Stat Trek

Teach yourself statistics

Stat Trek

Teach yourself statistics


Sampling Distribution of a Proportion

Suppose that we draw all possible random samples of size n from a given population. Suppose further that we compute a proportion for each sample. The probability distribution of this statistic is the sampling distribution for the proportion.

Shape of Sampling Distribution

It is safe to assume that the shape of the sampling distribution for a proportion will be approximately normal when the following conditions are true:

  • Population size (N) is at least 10 times sample size (n).
  • The sampling method is simple random sampling.
  • n * p ≥ 10, where p is the sample proportion.
  • n * (1 - p) ≥ 10.

Note: The last two conditions require that at least 20 observations be sampled from the population. When the sample proportion p is more extreme than 0.5, even more observations are required.

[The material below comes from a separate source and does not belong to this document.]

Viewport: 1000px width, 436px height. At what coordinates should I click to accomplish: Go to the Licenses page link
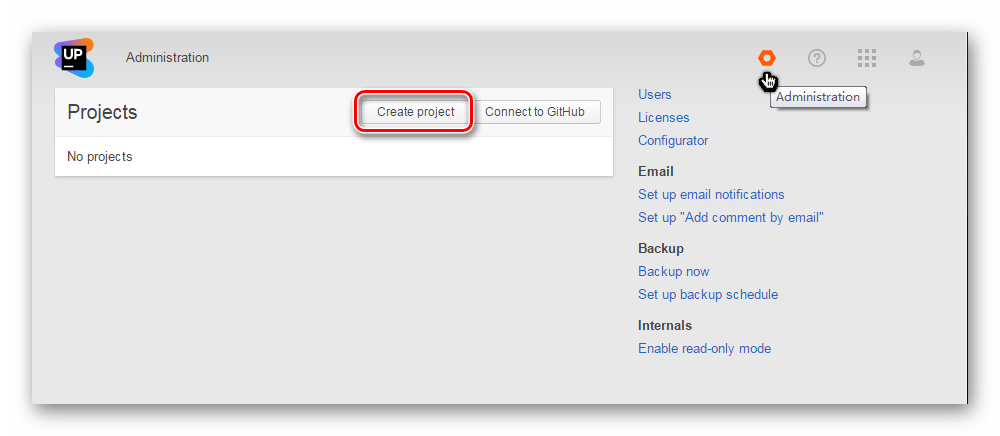point(663,117)
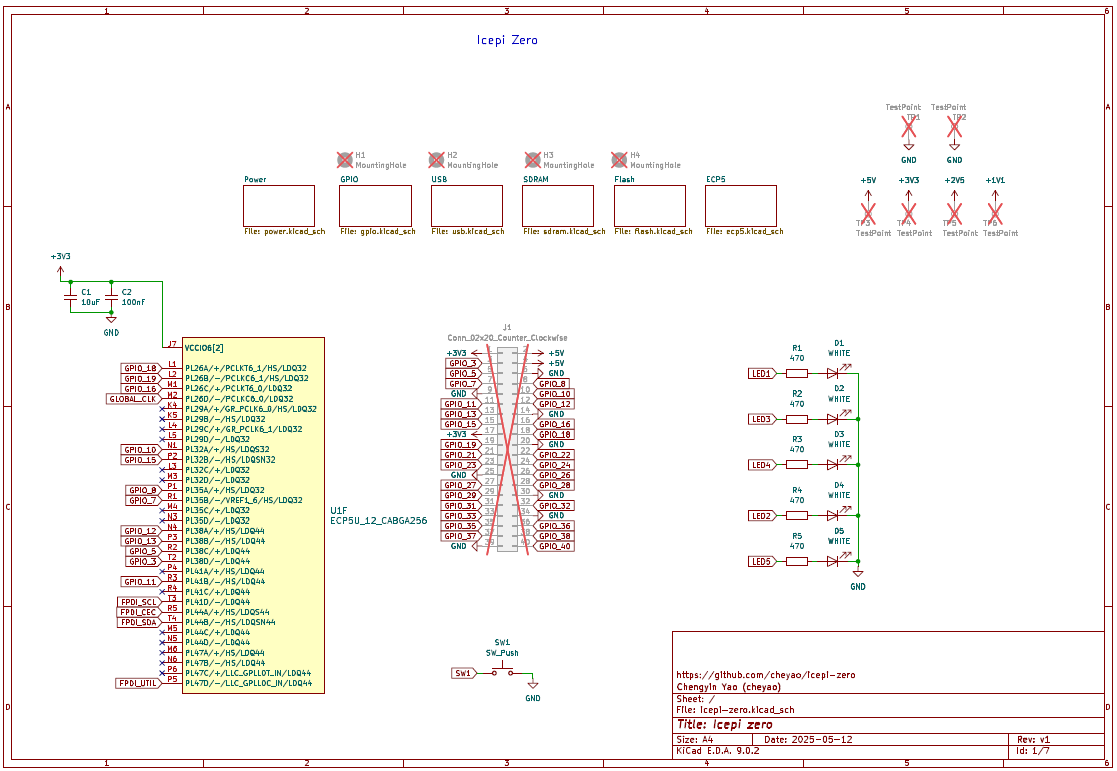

Standard Deviation of the Sampling Distribution

In a population of size N, suppose that the probability of the occurrence of an event (dubbed a "success") is P; and the probability of the event's non-occurrence (dubbed a "failure") is Q. From this population, suppose that we draw all possible simple random samples of size n. And finally, within each sample, suppose that we determine the proportion of successes p and failures q. In this way, we create a sampling distribution of the proportion.

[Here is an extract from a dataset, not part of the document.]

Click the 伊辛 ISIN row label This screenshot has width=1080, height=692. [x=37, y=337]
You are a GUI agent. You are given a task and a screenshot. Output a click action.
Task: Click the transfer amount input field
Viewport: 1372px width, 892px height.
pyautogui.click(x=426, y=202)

The standard deviation of the sampling distribution (σp) is determined by the population proportion P, the population size N, and the sample size n, as shown below:

σp = sqrt[ PQ/n ] * sqrt[ (N - n ) / (N - 1) ]

When the population size is very large relative to the sample size, the standard deviation formula can be approximated by:

σp = sqrt[ PQ/n ]

You often see this "approximate" formula in introductory statistics texts. As a general rule, it is safe to use the approximate formula when the sample size is no bigger than 1/20 of the population size.

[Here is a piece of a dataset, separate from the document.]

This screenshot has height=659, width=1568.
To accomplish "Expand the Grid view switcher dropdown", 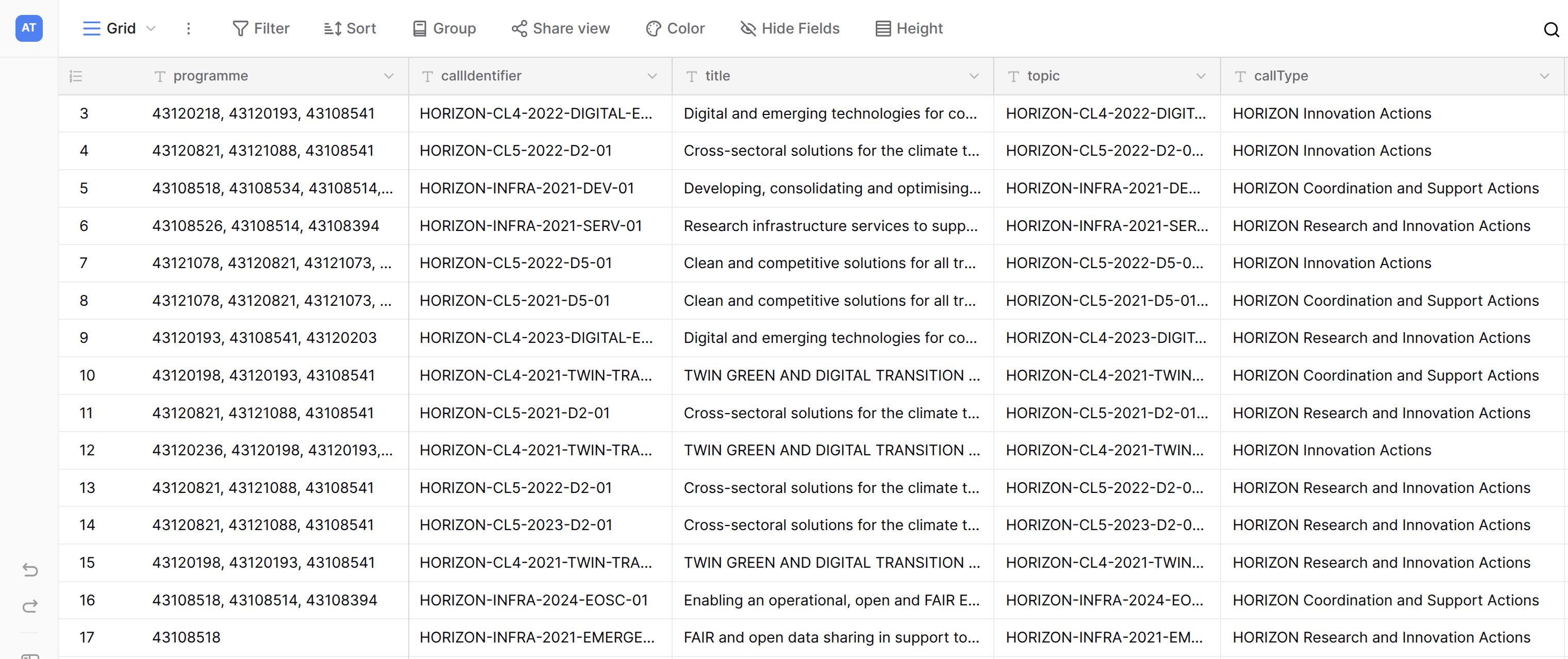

Standard Error of the Sampling Distribution

Typically, we don't know the value for population parameter P. And, if we don't know P, we cannot compute the standard deviation of the sampling distribution (σp).

However, we do know the sample proportions p and q. Substituting p and q into the equation for σp, we get:

SEp = sqrt[ pq/n ] * sqrt[ (N - n ) / (N - 1) ]

In this equation, p is the sample estimate of P, q is the sample estimate of Q, and SEp is a sample estimate of σp, the standard deviation of the sampling distribution. SEp is the standard error of the difference between sample proportions.

And when the population size is very large relative to the sample size, the standard error formula can be approximated by:

SEp = sqrt[ pq/n ]

In future lessons, you will see that being able to compute the standard error from sample data is essential for inferential statistics. It will allow us to compute compute confidence intervals for proportions and to test hypotheses about proportions.

Summary of Key Points

The key takeaways from this lesson are summarized below.

  • The sampling distribution for a sample proportion will be normally distributed when:
    • Population size (N) is at least 10 times sample size (n).
    • The sampling method is simple random sampling.
    • n * p ≥ 10, where p is the sample proportion.
    • n * (1 - p) ≥ 10.
  • If population size is large relative to sample size, the standard error of the sampling distribution can be computed from the following formula:

    SEp = sqrt[ pq/n ]

    A population is considered "large" if it is at least 20 times bigger than its sample.

Test Your Understanding

In this section, we work through an example to illustrate how sampling distributions are used to solve commom statistical problems. In this problem, the population proportion is known; and the sample size is large. So you can use the Normal Distribution Calculator to compute probabilities.

Normal Distribution Calculator

The normal calculator solves common statistical problems, based on the normal distribution. The calculator computes cumulative probabilities, based on three simple inputs. Simple instructions guide you to an accurate solution, quickly and easily. If anything is unclear, frequently-asked questions and sample problems provide straightforward explanations. The calculator is free. It can found in the Stat Trek main menu under the Stat Tools tab. Or you can tap the button below.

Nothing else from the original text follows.